▶ _Excerpt_:
╭──

Technical Standards for E-mail Delivery

The following technical requirements apply to the delivery of Internet e-mail through Frontier's e-mail network. In all cases we refer to the pertinent RFCs and strive to be standards compliant.

Frontier's mail servers:
  • Will not accept connections from unsecured systems. This includes open relays, open proxies, or any other system that has been determined to be available for unauthorized use.
  • Will not accept connections from known spam sources.
  • Will not accept connections from systems that use dynamically assigned or residential IP addresses.
  • Will not accept connections from any IP addresses that do not have reverse DNS (PTR record) and may refuse or rate limit connections from hosts without a matching DNS A record. See RFC 1912, section 2.1.
  • Will not accept connections from systems that do not send a helo with a valid hostname or domain name.

╰──

▶ _Data provided_:
╭──

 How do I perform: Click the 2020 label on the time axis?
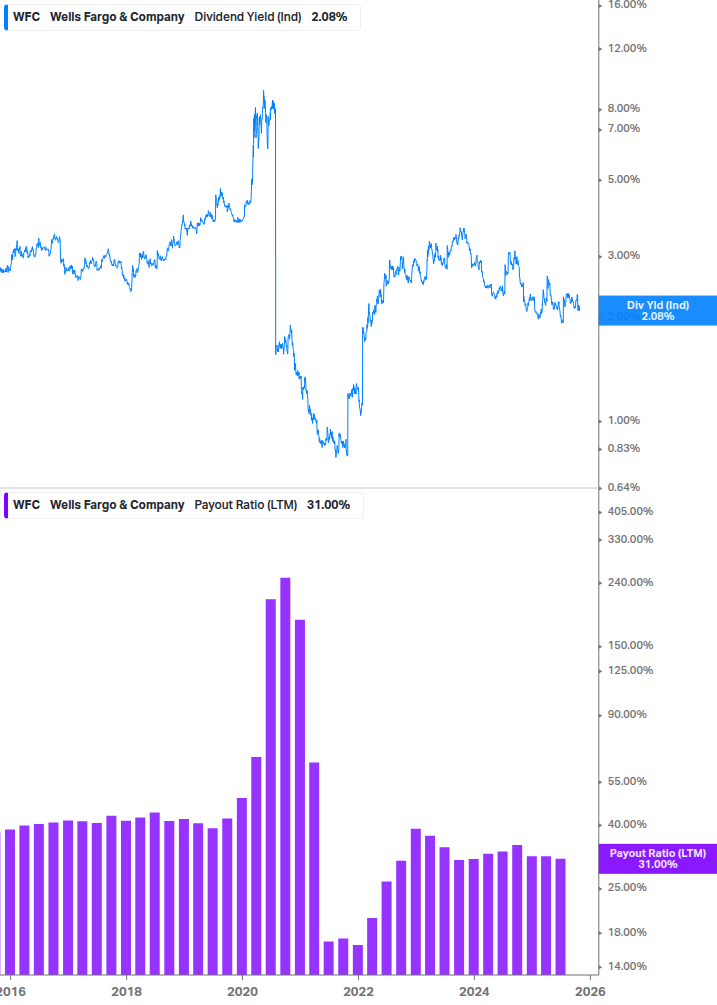click(242, 991)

╰──

▶ _Tasks to perform_:
[a] According to the e-mail delivery standards, what must a system send in its helo for Frontier's mail servers to accept the connection?
[b] Repeat the passage of the e-mail delivery standards between "Technical Standards for" and "for unauthorized use.", inclusive.
[c] Go on with the e-mail delivery standards from the point where the text stops.
The material above comes from a different source than the e-mail delivery standards.

▶ _Responses to the tasks_:
[a] A valid hostname or domain name.

[b]
Technical Standards for E-mail Delivery

The following technical requirements apply to the delivery of Internet e-mail through Frontier's e-mail network. In all cases we refer to the pertinent RFCs and strive to be standards compliant.

Frontier's mail servers:
  • Will not accept connections from unsecured systems. This includes open relays, open proxies, or any other system that has been determined to be available for unauthorized use.

[c]
  • Will refuse bounce messages (i.e. messages with null sender) to more than one recipient. See RFC 2821.
  • Will refuse messages without a valid or properly formatted 'mail from' addresses.
  • Will refuse messages sent through an http proxy.
  • May refuse connections from systems that do not accept bounce messages.
  • May rate limit connections or messages based on the number of connections, messages sent, or recipients during a specific period of time.
  • May refuse connections from systems that, through their actions, cause a denial of service.

Additionally, all incoming and outgoing messages must pass anti-spam and anti-virus checks based on current trends on the Internet.